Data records
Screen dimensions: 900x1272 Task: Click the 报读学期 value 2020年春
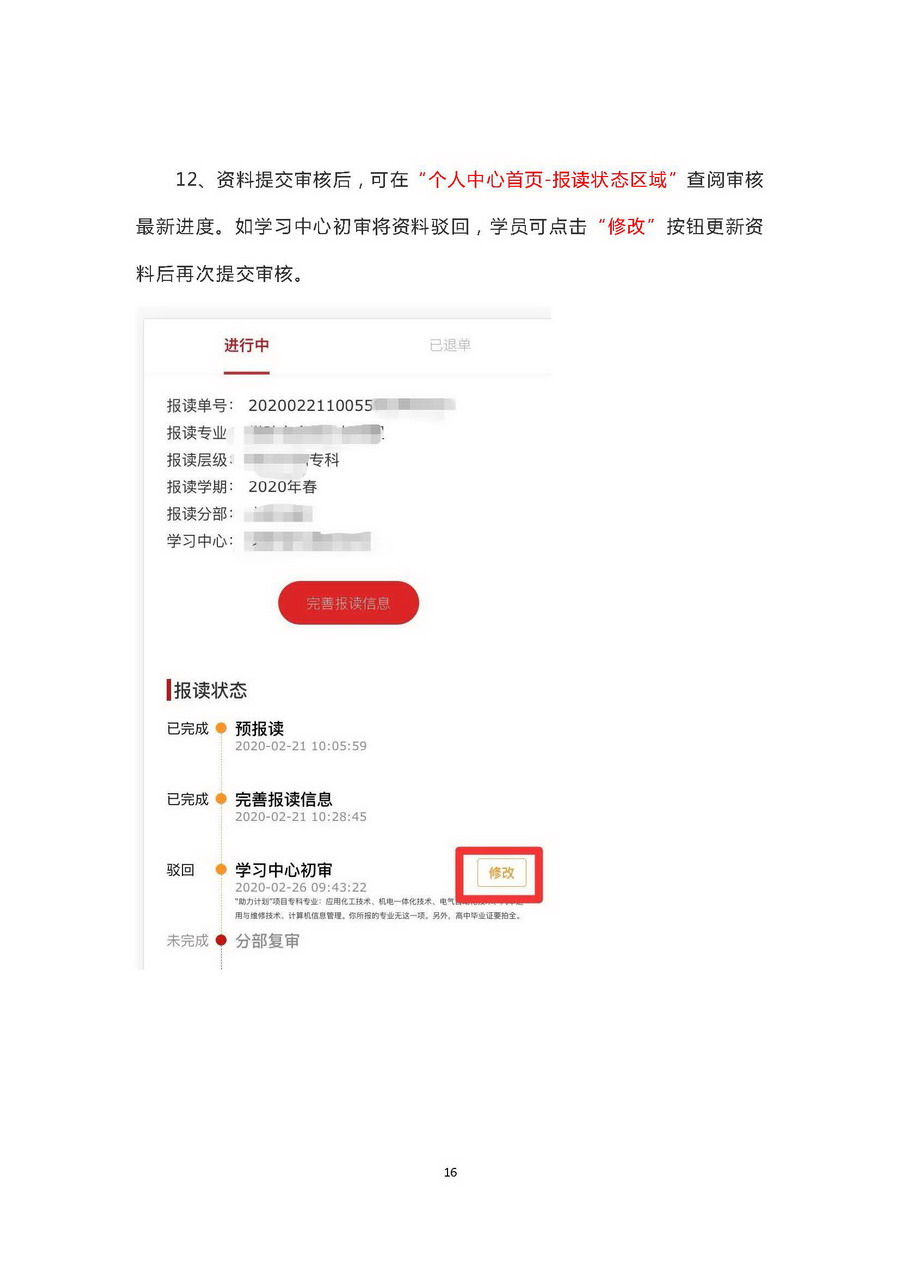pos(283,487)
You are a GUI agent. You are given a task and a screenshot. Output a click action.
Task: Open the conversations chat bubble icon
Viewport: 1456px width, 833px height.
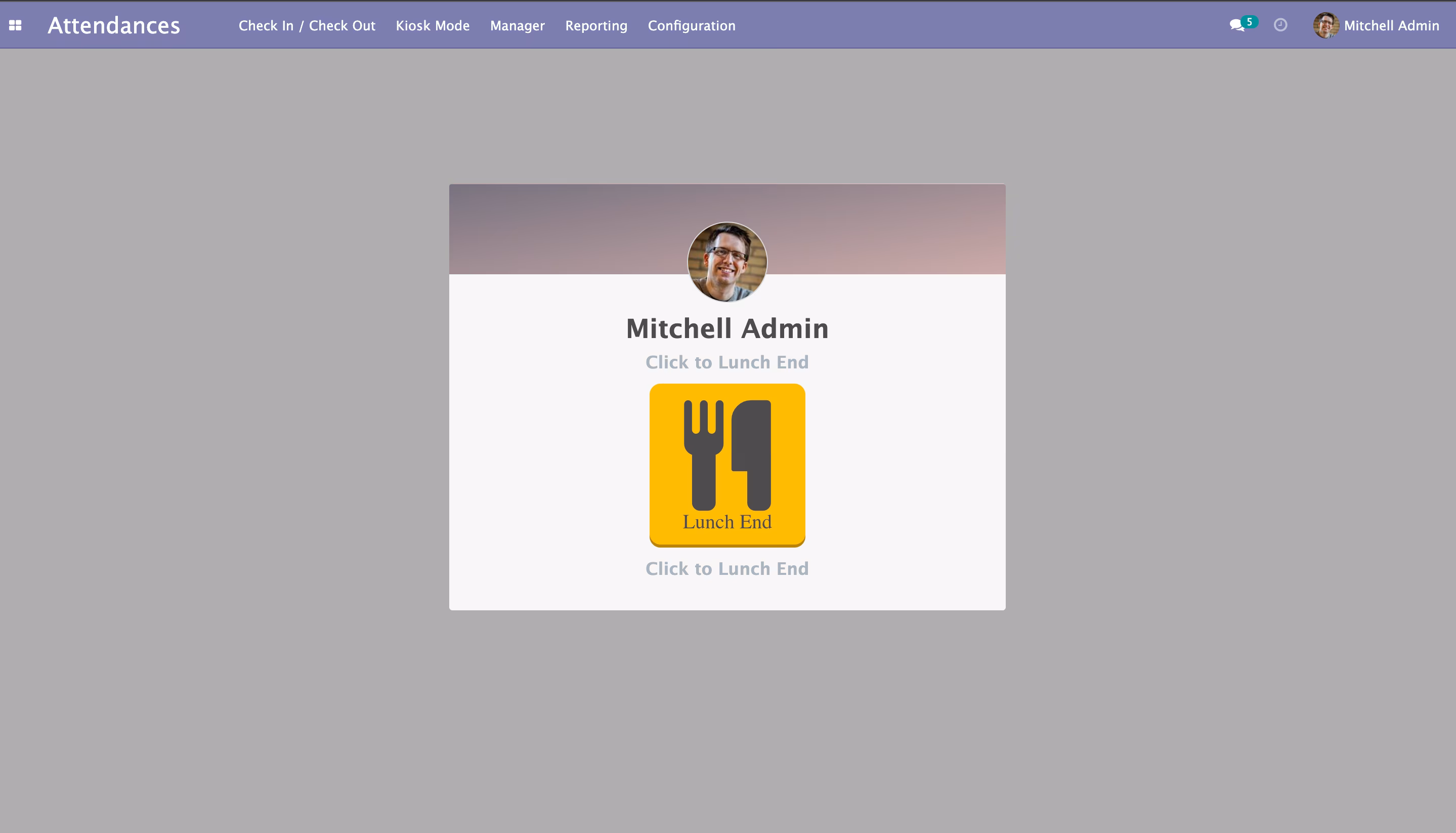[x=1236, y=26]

* _Task prompt_
Write out the entries again word for word. Do not include the pictures.

* _Response area_
Screen dimensions: 900x1272 Task: Click the 报读学期 value 2020年春
pos(283,487)
You are a GUI agent. You are given a task and a screenshot. Output a click action.
Task: Open the conversations chat bubble icon
Viewport: 1456px width, 833px height.
[x=1236, y=26]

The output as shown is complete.